Neither of them, however, is from the East coast. Malkie is from Detroit and Rabbi Raskin hails from much further east — all the way across the pond, in fact. Originally from the Stamford Hill neighborhood of London, England, Rabbi Raskin shares that his father led the Chabad community in the neighborhood known for its chasidic community.
His father, he says, often got calls from Chabad emissaries with complicated questions they needed guidance with answering.
“I grew up with hearing the weirdest questions,” Rabbi Raskin recounts in his soft-spoken voice still tinged with a hint of a British accent, “and also run of the mill ones.” Perhaps it was hearing those calls from far-flung communities that first inspired Rabbi Raskin to become an emissary.
Rabbi Raskin says that he and Malkie have always known they wanted to “open a Chabad house somewhere,” and have been seeking the right opportunity for their family. When they heard that Rabbi Zalman Mendelsohn, the Wyoming emissary based in Jackson, was looking for additional personnel to serve the large state, the couple travelled west to visit the community in Laramie. They really liked it. “People were welcoming and friendly.”
They officially moved to Laramie after last Passover, together with their two children, Leah, two, and five-month-old Mendy.
The Laramie Jewish community is currently served by the Reform Laramie JCC and Hillel at the University of Wyoming. The city has also been served by Chabad visiting rabbis for over 70 years, says Raskin.
Simcha Pollard, a retired professor of economics, has hosted Friday night meals and lectures, but was keen to see a more formal structure in place that would offer those activities.
For now, the Raskins are focusing their activities on hosting Friday night meals and starting a weekly lecture, each week on a different topic.

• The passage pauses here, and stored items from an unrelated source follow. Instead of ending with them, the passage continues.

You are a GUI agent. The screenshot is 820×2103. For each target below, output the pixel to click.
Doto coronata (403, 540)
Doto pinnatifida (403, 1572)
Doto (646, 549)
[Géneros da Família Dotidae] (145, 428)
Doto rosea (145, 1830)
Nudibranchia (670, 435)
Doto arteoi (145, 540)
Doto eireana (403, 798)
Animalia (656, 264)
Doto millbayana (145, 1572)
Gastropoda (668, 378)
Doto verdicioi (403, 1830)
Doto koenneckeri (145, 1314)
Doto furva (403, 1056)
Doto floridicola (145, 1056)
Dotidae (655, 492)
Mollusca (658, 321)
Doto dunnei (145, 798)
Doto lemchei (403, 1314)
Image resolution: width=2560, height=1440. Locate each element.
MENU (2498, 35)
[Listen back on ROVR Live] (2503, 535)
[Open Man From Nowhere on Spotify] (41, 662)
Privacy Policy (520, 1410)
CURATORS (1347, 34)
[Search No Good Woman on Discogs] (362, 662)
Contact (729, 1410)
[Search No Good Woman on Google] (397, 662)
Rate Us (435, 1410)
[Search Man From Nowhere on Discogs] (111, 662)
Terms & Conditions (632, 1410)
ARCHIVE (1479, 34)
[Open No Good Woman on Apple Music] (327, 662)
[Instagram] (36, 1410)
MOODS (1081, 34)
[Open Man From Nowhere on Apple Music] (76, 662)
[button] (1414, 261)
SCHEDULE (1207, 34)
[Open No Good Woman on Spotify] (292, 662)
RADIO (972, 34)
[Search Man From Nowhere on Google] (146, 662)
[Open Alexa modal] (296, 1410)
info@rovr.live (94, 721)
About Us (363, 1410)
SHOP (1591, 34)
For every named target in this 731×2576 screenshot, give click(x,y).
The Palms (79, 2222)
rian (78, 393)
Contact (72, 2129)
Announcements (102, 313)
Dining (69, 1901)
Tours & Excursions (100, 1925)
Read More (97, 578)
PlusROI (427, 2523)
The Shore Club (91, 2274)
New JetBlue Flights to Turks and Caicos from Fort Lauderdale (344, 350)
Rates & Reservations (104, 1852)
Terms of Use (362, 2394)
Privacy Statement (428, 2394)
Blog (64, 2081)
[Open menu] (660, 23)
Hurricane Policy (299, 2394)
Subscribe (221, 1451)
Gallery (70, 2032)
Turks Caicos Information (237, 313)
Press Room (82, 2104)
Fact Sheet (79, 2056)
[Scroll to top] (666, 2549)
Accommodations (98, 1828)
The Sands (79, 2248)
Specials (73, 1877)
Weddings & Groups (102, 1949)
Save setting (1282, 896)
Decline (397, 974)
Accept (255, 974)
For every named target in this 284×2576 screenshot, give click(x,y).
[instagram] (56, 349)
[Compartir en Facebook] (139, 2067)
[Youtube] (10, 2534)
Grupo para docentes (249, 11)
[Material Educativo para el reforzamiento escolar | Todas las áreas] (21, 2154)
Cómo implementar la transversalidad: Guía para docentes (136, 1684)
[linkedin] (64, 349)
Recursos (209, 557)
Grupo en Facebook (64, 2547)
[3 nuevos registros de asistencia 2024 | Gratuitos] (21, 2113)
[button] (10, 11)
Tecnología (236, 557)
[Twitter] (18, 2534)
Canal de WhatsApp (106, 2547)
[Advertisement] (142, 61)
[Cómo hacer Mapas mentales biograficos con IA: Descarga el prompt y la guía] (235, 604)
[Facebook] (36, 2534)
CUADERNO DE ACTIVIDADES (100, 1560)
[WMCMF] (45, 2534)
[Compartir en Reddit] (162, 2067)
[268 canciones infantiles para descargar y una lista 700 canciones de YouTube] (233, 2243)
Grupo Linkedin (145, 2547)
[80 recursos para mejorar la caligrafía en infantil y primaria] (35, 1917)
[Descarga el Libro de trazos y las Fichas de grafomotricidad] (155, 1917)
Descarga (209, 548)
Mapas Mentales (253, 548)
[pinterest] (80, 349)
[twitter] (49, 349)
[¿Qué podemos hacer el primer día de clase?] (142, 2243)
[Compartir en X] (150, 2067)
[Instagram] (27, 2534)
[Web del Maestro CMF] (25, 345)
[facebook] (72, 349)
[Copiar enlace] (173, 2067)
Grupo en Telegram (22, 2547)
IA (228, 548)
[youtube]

Laramie is a strong college town — home to the state’s only university — and so much of the Jewish community is connected to the university. Prof. Seth Ward taught religious studies there for many years, before retiring last year.
“There aren’t a ton of Jewish students,” says Rabbi Raskin, “but a sizable number of Jewish professors.” He estimates that there are 200 Jewish faculty, and perhaps 100 Jewish families in the Laramie area. Reaching out to Jewish students is something the Raskins plan to do.
“What impressed us,” he says, “is that the Jewish community is well educated and knowledgeable. We aren’t starting from scratch.”